Say what? — A sad circle of dysfunction

Not so good news for people with hearing loss:

A new study by researchers from the Perelman School of Medicine at the University of Pennsylvania shows that declines in hearing ability may accelerate gray mater atrophy in auditory areas of the brain and increase the listening effort necessary for older adults to successfully comprehend speech.

When a sense (taste, smell, sight, hearing, touch) is altered, the brain reorganizes and adjusts. In the case of poor hearers, researchers found that the gray matter density of the auditory areas was lower in people with decreased hearing ability, suggesting a link between hearing ability and brain volume.

“As hearing ability declines with age, interventions such as hearing aids should be considered not only to improve hearing but to preserve the brain,” said lead author Jonathan Peelle, PhD, research associate in the Department of Neurology.

“People hear differently, and those with even moderate hearing loss may have to work harder to understand complex sentences.”

© 2011 News & Publications, Mild Hearing Loss Linked to Brain Atrophy in Older Adults, Penn Study Shows: Early Intervention Could Prevent Slide toward Speech Comprehension Difficulties, Penn Medicine (31 August 2011) (paragraph split)

Citation — not yet available

As of 31 August 2011.

Not really a surprising finding

It fits with what we already know about neural development and atrophy.  What isn’t used tends to go away.

But questions remain

Off the cuff, one would think that atrophy would only occur in those areas devoted to processing lost frequencies.  That is not exactly the same as saying whole-system processing of speech disappears, which would imply that our ability to integrate what we still can hear weakens, as well.

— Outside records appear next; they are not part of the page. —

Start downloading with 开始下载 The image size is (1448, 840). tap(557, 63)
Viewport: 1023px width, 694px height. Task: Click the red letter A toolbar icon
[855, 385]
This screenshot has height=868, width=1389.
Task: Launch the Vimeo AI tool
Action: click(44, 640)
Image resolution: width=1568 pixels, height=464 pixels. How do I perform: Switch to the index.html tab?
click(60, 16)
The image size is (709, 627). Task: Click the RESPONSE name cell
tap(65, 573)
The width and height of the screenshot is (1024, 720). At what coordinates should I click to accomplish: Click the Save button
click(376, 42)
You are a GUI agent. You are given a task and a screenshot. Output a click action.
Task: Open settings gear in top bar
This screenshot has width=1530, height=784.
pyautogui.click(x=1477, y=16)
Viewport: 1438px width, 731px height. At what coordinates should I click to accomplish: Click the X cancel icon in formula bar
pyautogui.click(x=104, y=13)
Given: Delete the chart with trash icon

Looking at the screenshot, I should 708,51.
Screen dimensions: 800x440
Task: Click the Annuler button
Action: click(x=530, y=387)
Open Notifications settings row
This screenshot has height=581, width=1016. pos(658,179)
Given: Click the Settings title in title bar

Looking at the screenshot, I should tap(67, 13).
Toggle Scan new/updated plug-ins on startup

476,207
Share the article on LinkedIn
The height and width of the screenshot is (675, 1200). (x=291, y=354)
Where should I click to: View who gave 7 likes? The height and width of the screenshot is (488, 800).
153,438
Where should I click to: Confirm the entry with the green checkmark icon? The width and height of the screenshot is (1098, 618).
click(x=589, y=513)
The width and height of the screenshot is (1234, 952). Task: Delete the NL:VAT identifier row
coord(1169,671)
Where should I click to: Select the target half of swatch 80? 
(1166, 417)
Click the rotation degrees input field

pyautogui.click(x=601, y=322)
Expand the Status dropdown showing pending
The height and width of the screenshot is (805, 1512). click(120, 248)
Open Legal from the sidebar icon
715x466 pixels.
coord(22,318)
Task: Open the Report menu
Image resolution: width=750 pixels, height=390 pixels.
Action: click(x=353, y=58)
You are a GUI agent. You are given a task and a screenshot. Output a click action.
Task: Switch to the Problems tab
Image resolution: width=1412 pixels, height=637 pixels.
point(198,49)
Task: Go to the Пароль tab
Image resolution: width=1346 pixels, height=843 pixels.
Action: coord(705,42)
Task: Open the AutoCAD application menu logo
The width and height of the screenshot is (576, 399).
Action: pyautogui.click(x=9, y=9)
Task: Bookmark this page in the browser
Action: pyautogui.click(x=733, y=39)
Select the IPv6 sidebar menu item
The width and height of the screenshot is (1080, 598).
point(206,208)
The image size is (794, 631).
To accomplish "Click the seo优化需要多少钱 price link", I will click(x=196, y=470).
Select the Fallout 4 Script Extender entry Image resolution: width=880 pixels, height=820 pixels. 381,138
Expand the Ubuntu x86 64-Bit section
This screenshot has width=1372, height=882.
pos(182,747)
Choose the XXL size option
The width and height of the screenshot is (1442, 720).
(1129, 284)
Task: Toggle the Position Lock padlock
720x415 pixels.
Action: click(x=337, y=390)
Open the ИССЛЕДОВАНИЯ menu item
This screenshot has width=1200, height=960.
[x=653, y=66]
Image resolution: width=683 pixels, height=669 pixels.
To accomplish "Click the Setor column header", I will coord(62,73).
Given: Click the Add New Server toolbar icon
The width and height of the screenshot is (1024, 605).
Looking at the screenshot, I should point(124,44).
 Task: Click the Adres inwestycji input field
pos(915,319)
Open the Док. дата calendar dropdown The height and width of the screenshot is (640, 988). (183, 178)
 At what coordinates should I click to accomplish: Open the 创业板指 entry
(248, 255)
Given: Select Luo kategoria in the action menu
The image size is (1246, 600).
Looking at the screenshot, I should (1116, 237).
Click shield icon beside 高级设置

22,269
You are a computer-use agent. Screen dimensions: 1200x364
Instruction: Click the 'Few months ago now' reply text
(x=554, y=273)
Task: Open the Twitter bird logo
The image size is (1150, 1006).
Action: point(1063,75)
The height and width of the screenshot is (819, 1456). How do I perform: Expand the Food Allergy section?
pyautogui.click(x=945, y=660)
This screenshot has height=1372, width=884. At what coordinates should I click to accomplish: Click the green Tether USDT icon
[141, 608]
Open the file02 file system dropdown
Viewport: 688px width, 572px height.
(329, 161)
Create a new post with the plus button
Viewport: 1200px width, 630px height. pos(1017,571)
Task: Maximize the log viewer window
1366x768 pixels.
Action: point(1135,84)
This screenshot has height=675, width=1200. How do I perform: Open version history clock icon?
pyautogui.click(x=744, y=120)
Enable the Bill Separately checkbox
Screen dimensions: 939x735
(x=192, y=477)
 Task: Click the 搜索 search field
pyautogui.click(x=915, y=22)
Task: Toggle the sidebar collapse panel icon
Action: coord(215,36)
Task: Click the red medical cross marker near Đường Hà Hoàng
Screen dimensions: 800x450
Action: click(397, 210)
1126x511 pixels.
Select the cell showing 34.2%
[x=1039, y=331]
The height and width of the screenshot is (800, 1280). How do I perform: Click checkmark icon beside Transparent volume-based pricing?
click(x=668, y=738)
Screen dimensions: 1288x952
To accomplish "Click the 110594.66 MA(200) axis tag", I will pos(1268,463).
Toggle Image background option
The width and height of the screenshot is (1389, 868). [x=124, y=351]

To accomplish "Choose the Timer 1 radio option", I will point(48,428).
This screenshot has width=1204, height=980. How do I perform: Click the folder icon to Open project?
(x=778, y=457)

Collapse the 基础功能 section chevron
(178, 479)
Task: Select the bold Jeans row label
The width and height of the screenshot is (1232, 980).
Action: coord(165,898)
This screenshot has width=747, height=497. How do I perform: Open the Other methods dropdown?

On the other hand, one can imagine that losing one’s ability to integrate key portions of the frequencies involved in speech would leave interpretive gaps that would amount (practically speaking) to the same thing.

Implications for primary care — talk to your doc

This is the kind of research that arguably should prompt patient-initiated conversations with primary care providers.

Heretofore, hearing loss simply meant that one couldn’t hear as well as one did before, usually within an identifiable spectrum of frequencies.

This new research implies that — even if the patient is coping well at present — her ability to do so in the future may decline as the auditory cortex deteriorates from non-use.

Economic implications

This is excellent news for hearing aid manufacturers.